Notwithstanding the political challenges he has faced, Rivers State Governor, Siminalayi Fubara, who, along with his Deputy and members of the state House of Assembly, returned to office on September 18, 2025, following the expiration of the six-month-long state of emergency imposed on the state by President Bola Ahmed Tinubu, still has significant opportunities to define his legacy for the remainder of his tenure. Effectively, Governor Fubara will govern in the first term for an aggregate period of three-and-a-half years. As the period of the state of emergency is deemed to be part of his tenure, there will be no legal or constitutional elongation to enable him make up four full years from the date of his swearing-in on May 29, 2023.

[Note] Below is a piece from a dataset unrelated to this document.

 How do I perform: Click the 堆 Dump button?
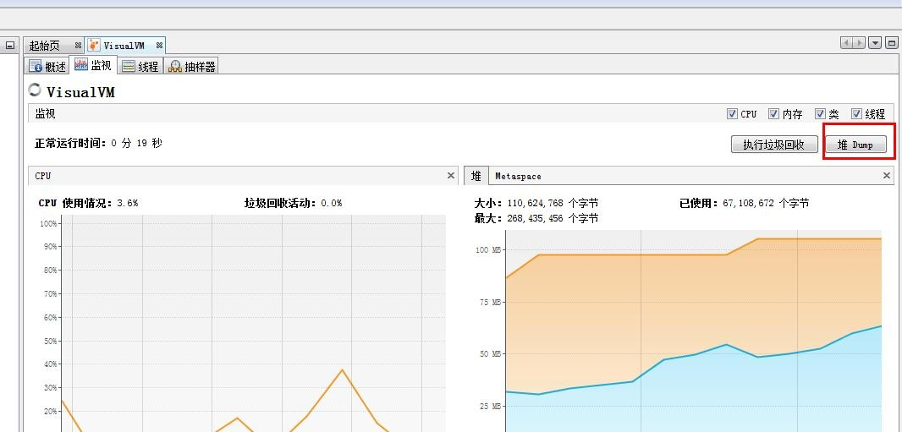point(857,145)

In the circumstance, one of the greater tasks confronting Fubara is to play catch-up and seek to recover part of his tenure lost to emergency rule that ran from March to September 2025. In other words, he has to move in double quick step to try to achieve what he would have done during the period of lull that the state of emergency was. Fostering reconciliation, peace, security, inclusion, and ramping up infrastructural projects and programmes are top priority tasks that should help reset the focus of his administration. Add to these citizens’ welfare, the push for industrialisation, and attraction of private sector investment, and it is obvious that the remainder of the tenure should be a very busy one.
Rather than kick-starting, Governor Fubara is now, in the post-emergency period, restarting his administration. This must necessarily involve an acceleration of ongoing projects, such as roads, bridges, and other critical social infrastructure, including such strategic projects as the Port Harcourt Ring Road, Trans Kalabari Road, and Buguma-Degema-Abonnema Road. During my recent interaction with the governor, I was thrilled to learn of his additional plans to begin to position Rivers State to maximise its potentials in the blue economy for which the state has been gifted by nature. One pathway to realising this ambition is by opening up the Andoni axis to the Atlantic Ocean, which would boost tourism. What is no less important in this respect is to seek and get the buy-in of stakeholders to ensure continuity beyond the tenure of the administration.

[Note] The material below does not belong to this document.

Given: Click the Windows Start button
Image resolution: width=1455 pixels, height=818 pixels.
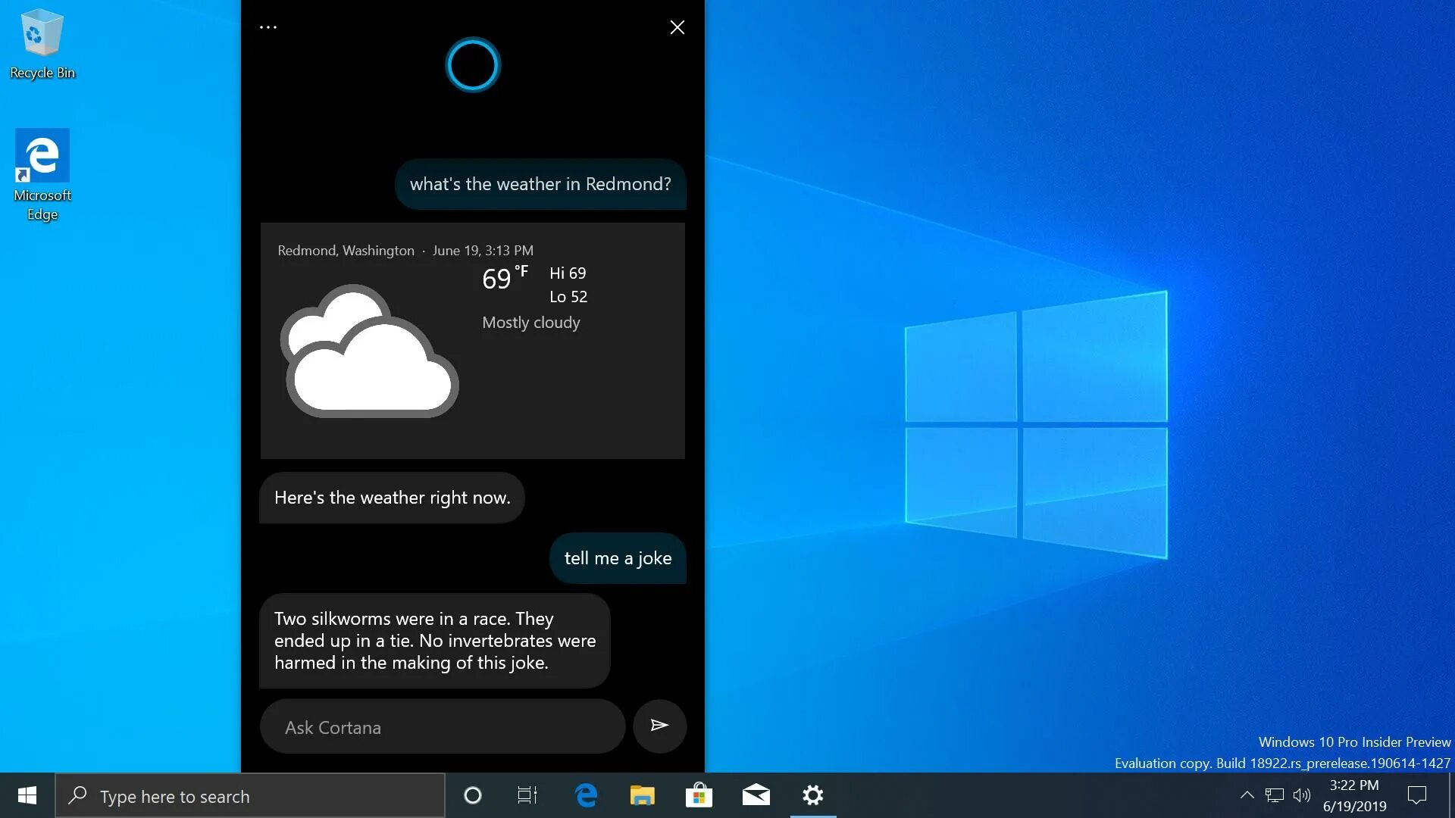Looking at the screenshot, I should coord(27,795).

Perhaps the more urgent tasks at hand include the delivery of tangible progress in the urban renewal programme of Port Harcourt City, which should, in my view, be complemented with a dynamic environmental renewal and sustainability campaign that emphasises a clean and green Rivers State. The governor should feel encouraged by what has happened in Kigali, Rwanda, where, through deliberate urban renewal and greening, the capital has been transformed into a tourist destination and frequent host to important international retreats and conferences, with the economic spinoff that such events usually attract. The Nigeria Governors’ Forum found Kigali convenient and comfortable enough, hence the Forum held one of its retreats in that capital not long ago.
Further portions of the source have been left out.